Diana Khachatryan (Such Things) tells: “Lena (Kostyuchenko - ed.) and I went to the cemetery together. A man in civilian clothes, with a hat on his head, approached us. As we were told later, this is the caretaker of the cemetery, his child was killed in a terrorist attack. He came up to us and told us to "get out of here." He took us by the scruff of the neck, dragged us along the ground, then stopped, started beating Lena, hit her in the face. He decided that we were to blame for everything, and organized a rally on September 1. There were policemen about seven meters away. They didn't do anything."

Elena Kostyuchenko is one of the most scandalous journalists in Russia. She does not hide her unconventional orientation, which is not typical for famous public people. Courage? Perhaps... Who is she really? Everyone must decide for himself.

Facts from the childhood of Elena Kostyuchenko

Elena Kostyuchenko was born (her biography is far from known to everyone) in the then Soviet city of Yaroslavl on September 25, 1987. In 1993 she went to school. The youth of the journalist fell on the turbulent 1990s, when the country's way of life and rules of behavior completely changed. It seems that this is not connected with the biography of a particular person, but it is in this case that one can say: under the Soviet way of life, Kostyuchenko would not have been able to openly express her sexual position, and it is unlikely that such a worldview would have formed in her.

While still at school, Kostyuchenko began her journalistic career. It was then published in the Yaroslavl newspaper "Northern Territory". Even then, in her articles, one can trace the atypical thinking of the author, some kind of protest. Elena herself said that she really liked the articles of the journalist Anna Politkovskaya, who was killed in her own house.

Elena Kostyuchenko. "Novaya Gazeta" opens a new star

Naturally, such an original personality as Elena could not settle forever in Yaroslavl. In 2004, she entered the Moscow University at the Faculty of Journalism. The girl studied for a year and realized that it was worth combining study with work. In 2005, Kostyuchenko got a job as a special correspondent for Novaya Gazeta. This step was the beginning of her real career. Of course, it was still far from fame, but ...

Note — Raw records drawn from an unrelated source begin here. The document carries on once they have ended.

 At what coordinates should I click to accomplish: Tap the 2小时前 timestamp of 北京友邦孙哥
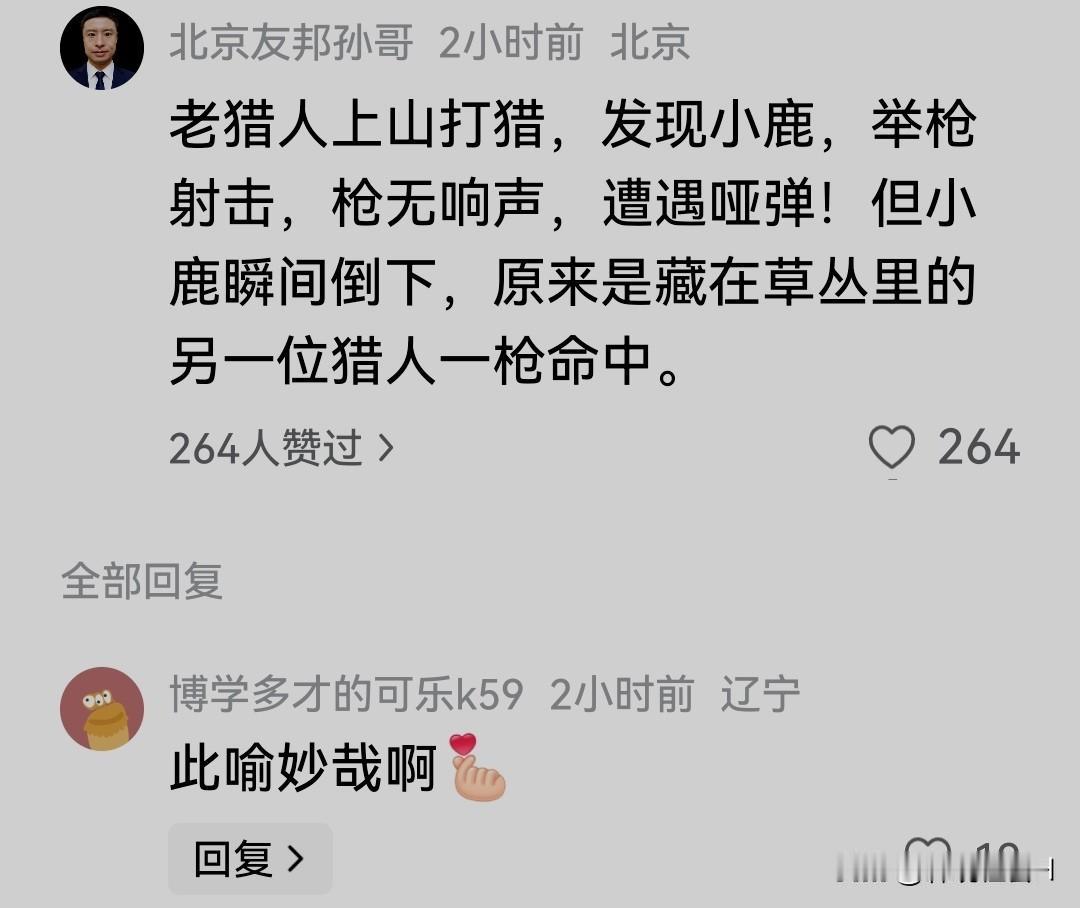(511, 42)
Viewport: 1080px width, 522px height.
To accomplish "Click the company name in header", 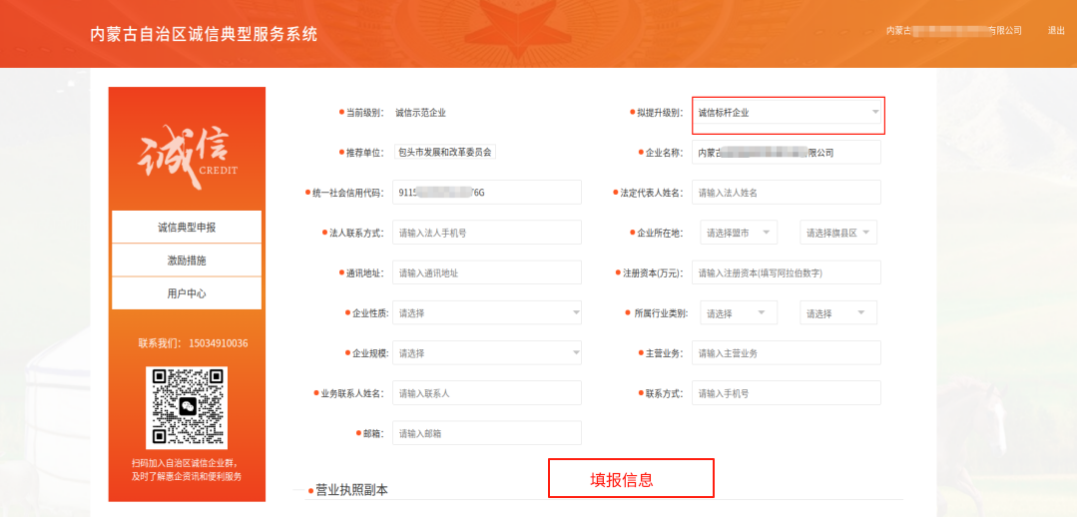I will click(954, 31).
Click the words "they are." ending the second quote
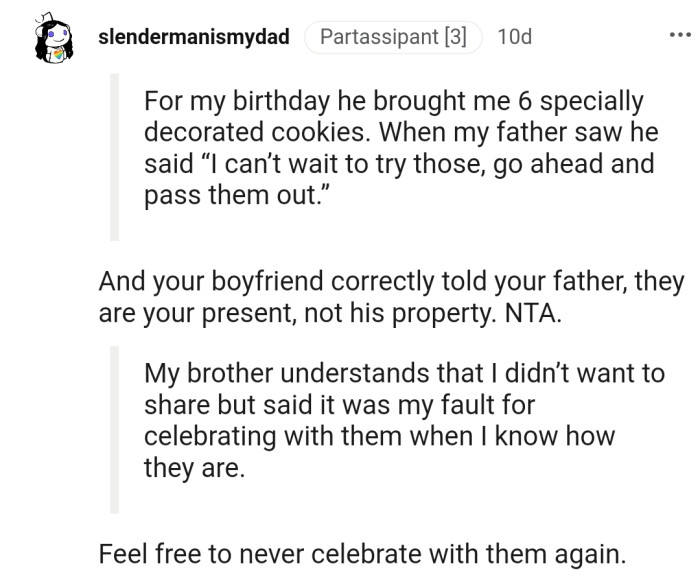This screenshot has height=586, width=700. click(x=193, y=467)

Let's see what Kostyuchenko writes about in his articles. The first and perhaps most important thing to note is the frequently raised social issues. They are insignificant at first glance. For example, in one of the articles, Elena focused on the fact that the railway connection with the village in the Pskov region was canceled. She also often mentions drug addicts, criminals, etc. in her articles and books. As other Russian journalists note, Elena often writes about people who do not want to break out of the social hole and vice versa, make every effort to rise from the bottom of social degradation. Of course, Elena Kostyuchenko does not forget from time to time to write notes about LGBT, a movement of which she is a member. She is sure that homosexuals and lesbians should have the same rights in society as people of traditional orientation. The girl stands for the legalization of non-traditional marriages.

Journalism awards

Such an original journalist could not get around prizes and awards for her work. 2013 was the most fruitful year in terms of awards. Kazakhstan presented her with the Freedom Award for a series of publications that dealt with protests in one of the Kazakh regions. In the same year, Kostyuchenko received the European Free Press of Eastern Europe award. As you can see, Kostyuchenko's articles deserve the attention of the European reader as well. Well, at the very dawn of her professional activity, the Novaya Gazeta journalist was awarded a second degree diploma at the "Step to Success" competition.